The ACLU argued that the use of punch-card machines in six California counties could result in errors that would disadvantage minority voters. The group wanted the recall delayed until March to give counties time to put newer voting technology in place.

All six counties named in the lawsuit have high concentrations of minority voters, according to the ACLU. The counties are: Los Angeles, Sacramento, San Diego, Santa Clara, Solano and Mendocino.

But U.S. District Judge Stephen Wilson rejected the argument, saying Californians have "a strong public interest in promptly determining whether a particular elected official should remain in office."

"The recall election in particular is an extraordinary exercise of public sentiment," Wilson said.

In a Monday hearing, Wilson suggested that case law requires plaintiffs to demonstrate intentional discrimination.

And officials from the state's attorney general's office said predictions of a massive miscount in the October recall were strictly speculation.
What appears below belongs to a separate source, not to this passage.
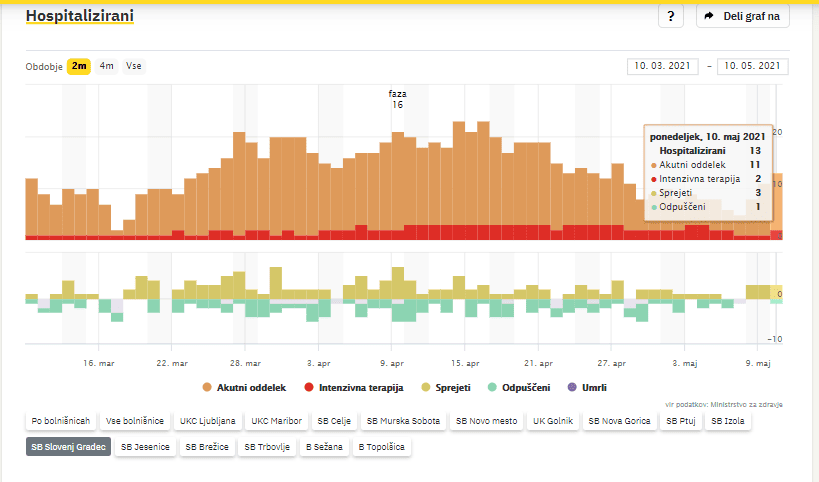Toggle Odpuščeni legend series

pos(523,387)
Officials with the ACLU have indicated that an appeal of U.S. District Judge Stephen Wilson's decision is likely.

Voters are scheduled to go to the polls October 7 to decide whether to recall incumbent Democratic Gov. Gray Davis and if the recall succeeds, to select a replacement from a field of 135 candidates.

Lawyers for Davis also cited the punch card issue in a state court lawsuit seeking to delay the recall until March, when a strong Democratic turnout is expected for the state's presidential primary. The California Supreme Court turned down that plea.

Justice Department signs off

In a related matter, the U.S. Justice Department signed off on the election Monday, saying it does not violate the 1965 Voting Rights Act.

The department had been asked to review election procedures by a federal judge in San Jose who is hearing another lawsuit that questions whether minority rights would be safeguarded in four other counties.

The lawsuit singles out Monterey County, where election officials are trying to save money by cutting polling places from 190 to 86 and hiring fewer Spanish-speaking poll workers. The suit says such cutbacks could discriminate against voters.

Under the Voting Rights Act, all changes in election practices in Monterey, Kings, Yuba and Merced counties, which have a history of low turnout by minority voters, must be approved by the Justice Department's civil rights lawyers.

The suit also seeks to delay the election. The judge is not bound by the Justice Department's advice. A hearing is scheduled August 29.